Roster depletion continues

Temple holds nine active players on this year’s roster.

Tonya Cardoza is without four eligible student-athletes from last season, including would-be sophomore Sally Kabengano, who is no longer enrolled at Temple. | Hua Zong TTN
Tonya Cardoza is without four eligible student-athletes from last season, including would-be sophomore Sally Kabengano, who is no longer enrolled at Temple. | Hua Zong TTN

Before answering the question, coach Tonya Cardoza began to knock on the wooden table in front of her. 

“[Injuries are] something every team has to worry about but there’s no way you can prevent that,” Cardoza said. “Things happen.”

With a number of expected returners missing in action, the decreased  depth of Temple’s roster has pressured the coaching staff and players into making various adjustments this season. Since the end of the 2012-13 season, Temple has been without four of its veteran players who were expected to be a part of the 2013-14 rotation.

As a freshman, Sally Kabengano started 28 of 31 games last season, but decided not to return to the team during the offseason. She is no longer enrolled at Temple. Junior guard Rateska Brown, Temple’s leading returning scorer, and sophomore forward Jacquilyn Jackson have both been suspended indefinitely for an undisclosed violation of team rules.

Most recently, the team announced Nov. 29 that sophomore guard May Dayan decided to leave Temple and return to her home in Israel due to personal issues.

With the loss of those four players from the Owls’ roster, Temple now holds nine active players moving forward this season. In regards to players’ fatigue and injury, the decrease of Temple players has forced Cardoza and the coaching staff to adjust.

“We just have to make sure we’re careful with what we do in practice,” Cardoza said. “Make sure that in game situation, we’re giving people breaks. Sometimes I’m watching the game and I forget that [Natasha Thames] has been out there or [Tyonna Williams] has been out there the whole half. Just pay attention and not wear people out. Right now with what we have, it’s been working for us.”

Despite the relatively small roster, fatigue has not been a factor for the Owls, as most of Temple’s success in its first five games has come in the second period. In the first period, the Owls outscored their first five opponents by a combined 157-154, but in the second half, Temple has outscored those opponents 202-156.

“We come out in the second half and it’s kind of like a new life we have,” junior guard Tyonna Williams said. “Not to say that it’s a good thing that we don’t have some of the returners but we took it and ran with it. We’ve been put in this situation so what are we going to do?”

“I think up to this point, we’ve done a great job,” Williams added. “We mesh extremely well. Our team chemistry is off the charts. We enjoy being around each other on and off the court, so it shows on the court. We love the newcomers.”

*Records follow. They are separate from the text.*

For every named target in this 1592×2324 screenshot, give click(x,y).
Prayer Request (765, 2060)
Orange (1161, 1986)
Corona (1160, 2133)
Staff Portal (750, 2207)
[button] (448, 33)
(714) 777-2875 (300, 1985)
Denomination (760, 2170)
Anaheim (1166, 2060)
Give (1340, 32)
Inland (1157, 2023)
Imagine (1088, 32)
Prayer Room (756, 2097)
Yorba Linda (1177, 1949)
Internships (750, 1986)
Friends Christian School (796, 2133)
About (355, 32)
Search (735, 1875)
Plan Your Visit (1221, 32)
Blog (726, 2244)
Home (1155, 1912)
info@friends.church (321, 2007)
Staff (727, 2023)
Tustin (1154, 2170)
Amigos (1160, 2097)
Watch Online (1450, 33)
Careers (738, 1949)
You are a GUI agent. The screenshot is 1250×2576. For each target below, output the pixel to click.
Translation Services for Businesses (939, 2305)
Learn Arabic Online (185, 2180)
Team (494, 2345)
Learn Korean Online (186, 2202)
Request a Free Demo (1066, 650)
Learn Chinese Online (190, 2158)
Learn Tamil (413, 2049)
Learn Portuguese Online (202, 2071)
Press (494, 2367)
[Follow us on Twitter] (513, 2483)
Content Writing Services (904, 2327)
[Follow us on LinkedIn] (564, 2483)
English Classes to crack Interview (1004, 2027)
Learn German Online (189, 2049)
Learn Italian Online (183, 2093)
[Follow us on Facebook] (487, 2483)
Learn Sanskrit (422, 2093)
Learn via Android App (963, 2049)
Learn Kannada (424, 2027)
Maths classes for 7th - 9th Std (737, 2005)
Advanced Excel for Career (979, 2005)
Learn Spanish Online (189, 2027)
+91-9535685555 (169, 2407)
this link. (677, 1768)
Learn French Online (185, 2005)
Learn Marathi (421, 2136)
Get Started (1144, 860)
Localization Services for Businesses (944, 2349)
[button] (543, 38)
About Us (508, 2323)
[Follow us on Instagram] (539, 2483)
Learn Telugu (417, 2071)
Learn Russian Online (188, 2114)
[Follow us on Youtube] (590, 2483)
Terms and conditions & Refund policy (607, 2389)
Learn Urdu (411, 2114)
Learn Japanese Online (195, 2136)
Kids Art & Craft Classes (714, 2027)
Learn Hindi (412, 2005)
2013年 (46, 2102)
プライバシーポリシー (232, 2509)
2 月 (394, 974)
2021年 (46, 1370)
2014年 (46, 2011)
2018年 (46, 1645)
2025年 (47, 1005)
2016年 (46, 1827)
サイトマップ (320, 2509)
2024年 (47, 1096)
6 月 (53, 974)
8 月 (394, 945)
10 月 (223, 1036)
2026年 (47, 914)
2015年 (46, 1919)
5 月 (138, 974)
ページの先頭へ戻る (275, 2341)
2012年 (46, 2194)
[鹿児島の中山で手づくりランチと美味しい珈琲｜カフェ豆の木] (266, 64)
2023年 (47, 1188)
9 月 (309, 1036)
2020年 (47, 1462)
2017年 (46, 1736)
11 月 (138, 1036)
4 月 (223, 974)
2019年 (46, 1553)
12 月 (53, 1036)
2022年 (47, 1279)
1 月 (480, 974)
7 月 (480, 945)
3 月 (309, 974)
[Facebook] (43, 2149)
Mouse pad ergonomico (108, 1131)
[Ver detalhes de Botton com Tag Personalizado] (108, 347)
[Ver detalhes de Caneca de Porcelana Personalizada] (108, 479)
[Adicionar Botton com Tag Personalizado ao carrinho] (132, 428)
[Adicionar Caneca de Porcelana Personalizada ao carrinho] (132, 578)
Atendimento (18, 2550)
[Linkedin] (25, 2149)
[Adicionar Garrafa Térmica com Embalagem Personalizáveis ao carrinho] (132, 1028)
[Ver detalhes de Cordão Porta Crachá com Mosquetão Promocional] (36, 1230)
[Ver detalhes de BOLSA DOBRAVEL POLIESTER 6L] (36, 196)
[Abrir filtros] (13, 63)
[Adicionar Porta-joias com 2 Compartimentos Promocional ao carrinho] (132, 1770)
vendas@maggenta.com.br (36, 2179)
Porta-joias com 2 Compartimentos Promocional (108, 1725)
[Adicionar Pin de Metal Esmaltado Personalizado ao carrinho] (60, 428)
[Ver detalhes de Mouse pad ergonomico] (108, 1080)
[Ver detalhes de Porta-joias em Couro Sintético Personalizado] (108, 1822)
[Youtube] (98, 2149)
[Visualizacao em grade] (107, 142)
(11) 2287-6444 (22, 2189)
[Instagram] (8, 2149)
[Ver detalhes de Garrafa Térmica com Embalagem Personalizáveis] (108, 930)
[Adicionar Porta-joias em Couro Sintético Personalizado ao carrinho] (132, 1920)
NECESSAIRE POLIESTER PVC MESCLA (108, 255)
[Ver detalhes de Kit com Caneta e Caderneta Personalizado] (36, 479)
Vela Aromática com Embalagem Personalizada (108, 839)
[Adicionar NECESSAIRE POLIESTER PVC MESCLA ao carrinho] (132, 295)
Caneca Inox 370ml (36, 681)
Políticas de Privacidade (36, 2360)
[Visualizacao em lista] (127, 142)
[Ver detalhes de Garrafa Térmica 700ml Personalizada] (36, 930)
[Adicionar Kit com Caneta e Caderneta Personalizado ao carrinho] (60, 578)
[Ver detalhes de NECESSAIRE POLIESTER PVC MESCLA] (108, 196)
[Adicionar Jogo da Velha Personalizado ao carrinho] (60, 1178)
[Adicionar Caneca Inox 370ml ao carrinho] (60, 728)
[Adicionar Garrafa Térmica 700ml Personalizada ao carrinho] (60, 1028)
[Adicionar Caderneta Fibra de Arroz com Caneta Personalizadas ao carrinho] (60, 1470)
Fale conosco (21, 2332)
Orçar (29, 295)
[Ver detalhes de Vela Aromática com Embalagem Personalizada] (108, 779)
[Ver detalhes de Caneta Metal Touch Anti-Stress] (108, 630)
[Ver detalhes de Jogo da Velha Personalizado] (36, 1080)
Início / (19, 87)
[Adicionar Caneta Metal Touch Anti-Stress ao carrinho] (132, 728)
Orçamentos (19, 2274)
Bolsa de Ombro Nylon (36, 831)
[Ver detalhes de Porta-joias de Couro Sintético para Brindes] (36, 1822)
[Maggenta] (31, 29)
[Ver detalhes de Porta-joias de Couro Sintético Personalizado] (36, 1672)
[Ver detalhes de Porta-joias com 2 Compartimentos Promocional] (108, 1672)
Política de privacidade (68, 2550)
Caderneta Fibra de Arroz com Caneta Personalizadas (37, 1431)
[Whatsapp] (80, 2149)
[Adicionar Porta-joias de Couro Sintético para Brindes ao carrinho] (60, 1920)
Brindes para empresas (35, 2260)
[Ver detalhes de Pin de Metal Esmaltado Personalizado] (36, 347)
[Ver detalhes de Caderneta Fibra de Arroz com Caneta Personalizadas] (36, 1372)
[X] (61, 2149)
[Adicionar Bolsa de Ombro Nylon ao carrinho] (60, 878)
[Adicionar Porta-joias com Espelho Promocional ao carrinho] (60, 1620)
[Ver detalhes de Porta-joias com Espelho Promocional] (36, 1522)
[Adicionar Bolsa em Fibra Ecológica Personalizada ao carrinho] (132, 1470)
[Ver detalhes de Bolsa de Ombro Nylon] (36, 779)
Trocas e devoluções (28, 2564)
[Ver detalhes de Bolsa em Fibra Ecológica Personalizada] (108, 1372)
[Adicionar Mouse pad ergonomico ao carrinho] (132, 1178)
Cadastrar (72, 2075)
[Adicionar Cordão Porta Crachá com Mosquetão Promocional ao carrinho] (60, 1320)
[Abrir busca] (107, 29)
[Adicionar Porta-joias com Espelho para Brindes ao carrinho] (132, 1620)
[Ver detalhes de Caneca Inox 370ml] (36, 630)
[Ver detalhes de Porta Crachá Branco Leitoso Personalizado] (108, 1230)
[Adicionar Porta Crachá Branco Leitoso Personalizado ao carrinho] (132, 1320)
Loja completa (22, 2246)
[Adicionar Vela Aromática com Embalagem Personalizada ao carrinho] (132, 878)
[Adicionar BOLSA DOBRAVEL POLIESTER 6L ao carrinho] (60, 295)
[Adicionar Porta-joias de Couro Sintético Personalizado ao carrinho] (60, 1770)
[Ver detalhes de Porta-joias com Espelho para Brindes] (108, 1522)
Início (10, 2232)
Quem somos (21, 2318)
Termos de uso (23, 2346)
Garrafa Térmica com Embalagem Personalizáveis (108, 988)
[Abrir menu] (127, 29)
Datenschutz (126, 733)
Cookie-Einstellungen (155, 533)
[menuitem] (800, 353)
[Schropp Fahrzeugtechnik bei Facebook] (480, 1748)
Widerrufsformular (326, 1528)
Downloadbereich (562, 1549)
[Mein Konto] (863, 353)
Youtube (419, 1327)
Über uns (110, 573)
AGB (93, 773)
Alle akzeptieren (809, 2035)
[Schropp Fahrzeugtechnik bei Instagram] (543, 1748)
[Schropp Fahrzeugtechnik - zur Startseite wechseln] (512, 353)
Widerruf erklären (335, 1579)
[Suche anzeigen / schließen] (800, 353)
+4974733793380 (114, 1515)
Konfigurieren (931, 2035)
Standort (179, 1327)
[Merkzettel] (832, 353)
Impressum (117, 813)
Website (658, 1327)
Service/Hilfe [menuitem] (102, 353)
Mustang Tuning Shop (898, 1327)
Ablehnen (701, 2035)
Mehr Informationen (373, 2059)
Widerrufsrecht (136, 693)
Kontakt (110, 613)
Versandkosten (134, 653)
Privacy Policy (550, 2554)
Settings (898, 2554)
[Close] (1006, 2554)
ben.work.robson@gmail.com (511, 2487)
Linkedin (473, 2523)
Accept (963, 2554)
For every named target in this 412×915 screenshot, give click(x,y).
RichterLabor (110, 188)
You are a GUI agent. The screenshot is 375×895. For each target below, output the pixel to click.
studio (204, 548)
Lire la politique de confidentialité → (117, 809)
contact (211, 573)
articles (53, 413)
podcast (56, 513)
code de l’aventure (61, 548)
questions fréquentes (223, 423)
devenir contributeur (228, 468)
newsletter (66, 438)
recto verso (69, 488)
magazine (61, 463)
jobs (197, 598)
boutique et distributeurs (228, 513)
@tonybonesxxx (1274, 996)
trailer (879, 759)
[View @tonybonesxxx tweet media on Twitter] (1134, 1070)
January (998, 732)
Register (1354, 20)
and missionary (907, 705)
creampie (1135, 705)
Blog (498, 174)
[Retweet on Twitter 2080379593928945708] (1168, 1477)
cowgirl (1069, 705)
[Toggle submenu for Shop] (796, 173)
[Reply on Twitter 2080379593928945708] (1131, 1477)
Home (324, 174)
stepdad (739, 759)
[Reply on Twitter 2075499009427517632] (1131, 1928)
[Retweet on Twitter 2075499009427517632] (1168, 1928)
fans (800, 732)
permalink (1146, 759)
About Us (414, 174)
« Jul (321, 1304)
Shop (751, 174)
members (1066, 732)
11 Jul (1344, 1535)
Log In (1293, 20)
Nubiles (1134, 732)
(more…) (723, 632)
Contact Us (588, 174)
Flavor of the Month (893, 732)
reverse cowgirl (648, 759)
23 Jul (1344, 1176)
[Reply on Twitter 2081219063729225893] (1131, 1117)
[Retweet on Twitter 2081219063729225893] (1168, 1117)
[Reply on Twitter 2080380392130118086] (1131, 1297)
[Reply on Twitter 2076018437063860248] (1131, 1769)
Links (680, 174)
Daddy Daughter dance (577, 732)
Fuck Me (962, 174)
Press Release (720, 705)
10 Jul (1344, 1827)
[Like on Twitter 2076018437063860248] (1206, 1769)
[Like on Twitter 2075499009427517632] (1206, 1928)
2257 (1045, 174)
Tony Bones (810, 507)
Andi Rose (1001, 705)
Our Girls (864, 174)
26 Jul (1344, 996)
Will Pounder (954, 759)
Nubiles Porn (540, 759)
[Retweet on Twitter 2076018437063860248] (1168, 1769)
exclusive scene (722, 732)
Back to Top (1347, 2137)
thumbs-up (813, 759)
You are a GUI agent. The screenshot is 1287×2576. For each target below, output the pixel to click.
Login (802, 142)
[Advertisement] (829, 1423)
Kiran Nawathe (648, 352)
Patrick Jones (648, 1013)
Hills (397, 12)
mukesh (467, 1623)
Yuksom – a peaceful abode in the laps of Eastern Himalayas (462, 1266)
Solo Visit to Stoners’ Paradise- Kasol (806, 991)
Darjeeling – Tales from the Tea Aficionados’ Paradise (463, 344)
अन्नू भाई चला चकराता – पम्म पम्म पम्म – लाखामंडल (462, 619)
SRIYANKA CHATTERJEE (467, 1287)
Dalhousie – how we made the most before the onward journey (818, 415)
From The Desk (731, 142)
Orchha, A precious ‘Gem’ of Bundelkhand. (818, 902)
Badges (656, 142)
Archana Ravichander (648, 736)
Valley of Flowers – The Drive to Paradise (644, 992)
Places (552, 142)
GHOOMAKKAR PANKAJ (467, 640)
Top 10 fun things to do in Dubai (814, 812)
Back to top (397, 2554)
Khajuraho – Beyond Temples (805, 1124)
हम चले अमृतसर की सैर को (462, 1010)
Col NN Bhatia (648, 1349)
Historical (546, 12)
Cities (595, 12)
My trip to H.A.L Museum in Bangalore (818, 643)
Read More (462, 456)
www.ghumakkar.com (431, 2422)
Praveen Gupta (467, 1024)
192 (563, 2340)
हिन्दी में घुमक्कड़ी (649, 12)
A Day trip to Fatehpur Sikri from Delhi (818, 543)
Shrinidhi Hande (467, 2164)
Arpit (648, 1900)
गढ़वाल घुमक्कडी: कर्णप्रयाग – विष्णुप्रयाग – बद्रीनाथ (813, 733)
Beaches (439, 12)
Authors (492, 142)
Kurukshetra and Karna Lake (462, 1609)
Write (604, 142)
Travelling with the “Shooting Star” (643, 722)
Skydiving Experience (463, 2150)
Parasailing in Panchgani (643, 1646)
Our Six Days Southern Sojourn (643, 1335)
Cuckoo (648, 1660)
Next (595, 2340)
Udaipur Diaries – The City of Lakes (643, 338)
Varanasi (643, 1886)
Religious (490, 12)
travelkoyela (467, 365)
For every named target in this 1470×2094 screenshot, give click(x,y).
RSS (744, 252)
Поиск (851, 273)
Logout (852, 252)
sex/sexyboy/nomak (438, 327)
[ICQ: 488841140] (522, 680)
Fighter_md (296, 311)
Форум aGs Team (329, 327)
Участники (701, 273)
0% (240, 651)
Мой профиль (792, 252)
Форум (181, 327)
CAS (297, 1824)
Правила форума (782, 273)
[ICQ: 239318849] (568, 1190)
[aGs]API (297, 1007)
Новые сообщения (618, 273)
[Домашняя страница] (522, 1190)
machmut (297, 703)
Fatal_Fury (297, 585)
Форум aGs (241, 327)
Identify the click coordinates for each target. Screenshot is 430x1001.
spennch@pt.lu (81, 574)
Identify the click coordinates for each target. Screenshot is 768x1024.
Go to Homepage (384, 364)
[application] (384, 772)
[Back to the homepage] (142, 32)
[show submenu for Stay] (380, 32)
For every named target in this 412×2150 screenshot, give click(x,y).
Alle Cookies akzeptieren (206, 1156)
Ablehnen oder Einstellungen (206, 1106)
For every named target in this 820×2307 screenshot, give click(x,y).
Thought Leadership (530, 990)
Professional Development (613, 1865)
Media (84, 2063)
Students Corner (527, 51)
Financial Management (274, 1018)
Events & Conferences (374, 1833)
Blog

Among those newcomers, who are benefiting the most from the loss of veteran players, is Temple’s starting freshman point guard and leading scorer Feyonda Fitzgerald. Along with Williams and fellow new addition fifth-year senior guard Shi-Heria Shipp, Fitzgerald is part of Temple’s trio of players averaging more than thirty minutes played per game.

“I love the guard rotation,” Fitzgerald said. “It is a lot of pressure because I know they expect me to do [well], but at the same time it’s basketball. I just have to focus, bear down, and do what I got to do.”

With the emergence of Fitzgerald, Williams has been forced to depend on an inexperienced guard for heavy production as opposed to the several players she was accustomed to last year. But for Williams, the change has been an enjoyable one so far.

“Me and [Fitzgerald’s] chemistry right now is great,” Williams said. “A lot of the mistakes she makes, I made a thousand times last year. I know when she’s getting frustrated. Both me and Fitz are very competitive people and we want to be on the floor. We love playing heavy minutes.”

“Yes, a lot of veteran players aren’t returning or haven’t returned yet [and] as a freshman, it is tough,” Williams added. “I didn’t play a lot of minutes my freshman year and I came into my sophomore year and I was the starting point guard. It was a lot of pressure. I understand it is a lot of pressure for her but she has me in her corner.”